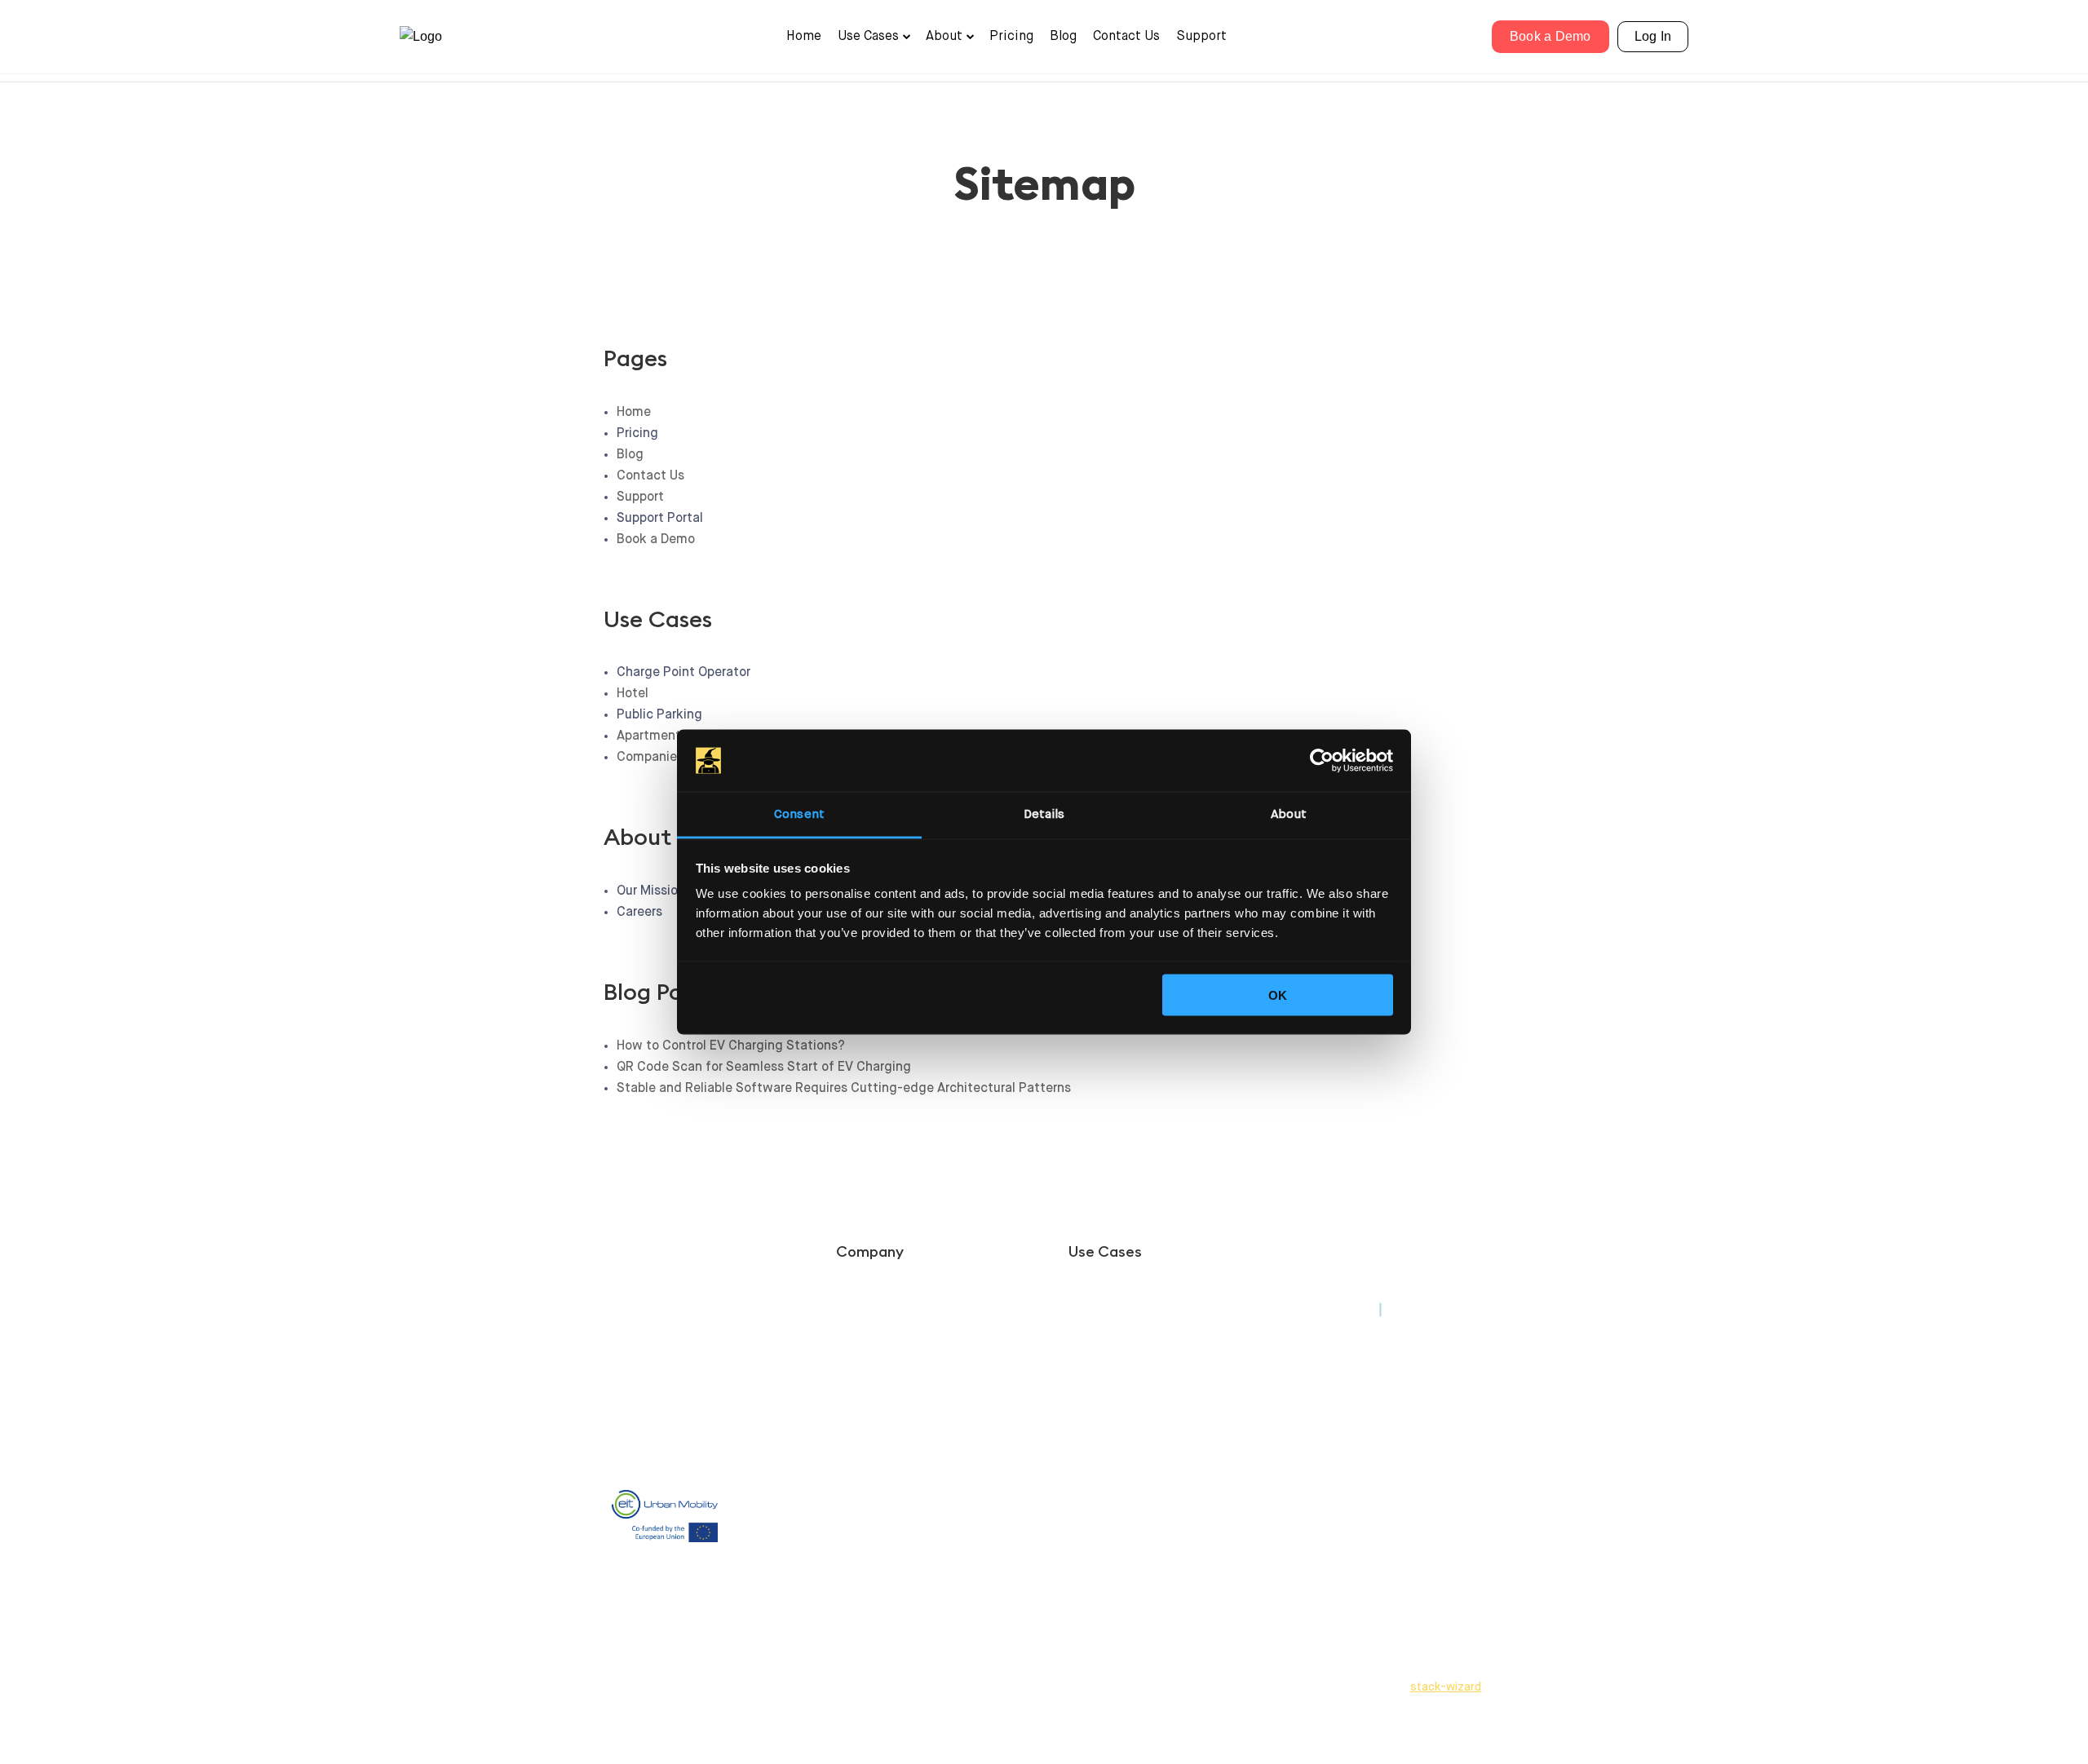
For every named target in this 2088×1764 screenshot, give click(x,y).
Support (1201, 36)
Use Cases (868, 36)
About (944, 36)
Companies (650, 757)
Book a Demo (1550, 36)
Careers (857, 1339)
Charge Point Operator (1128, 1300)
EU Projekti (865, 1455)
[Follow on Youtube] (1346, 1258)
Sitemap (1321, 1441)
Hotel (632, 694)
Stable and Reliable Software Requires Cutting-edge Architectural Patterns (844, 1088)
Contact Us (1126, 36)
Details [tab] (1044, 814)
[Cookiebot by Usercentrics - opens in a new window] (1321, 761)
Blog (1063, 36)
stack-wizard (1445, 1687)
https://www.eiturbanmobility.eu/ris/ (822, 1629)
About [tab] (1289, 814)
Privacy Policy (1337, 1309)
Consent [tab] (799, 814)
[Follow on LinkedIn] (1313, 1258)
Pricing (1011, 36)
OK (1277, 994)
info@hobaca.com (1347, 1397)
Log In (1653, 36)
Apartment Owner (670, 736)
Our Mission (867, 1319)
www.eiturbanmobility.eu (797, 1558)
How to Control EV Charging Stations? (731, 1046)
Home (803, 36)
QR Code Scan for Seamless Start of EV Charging (764, 1067)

______________________________

* [Work instructions] Gather from the data above every line with the string "eiturbanmobility".

* [Task answer]
https://www.eiturbanmobility.eu/ris/ (822, 1629)
www.eiturbanmobility.eu (797, 1558)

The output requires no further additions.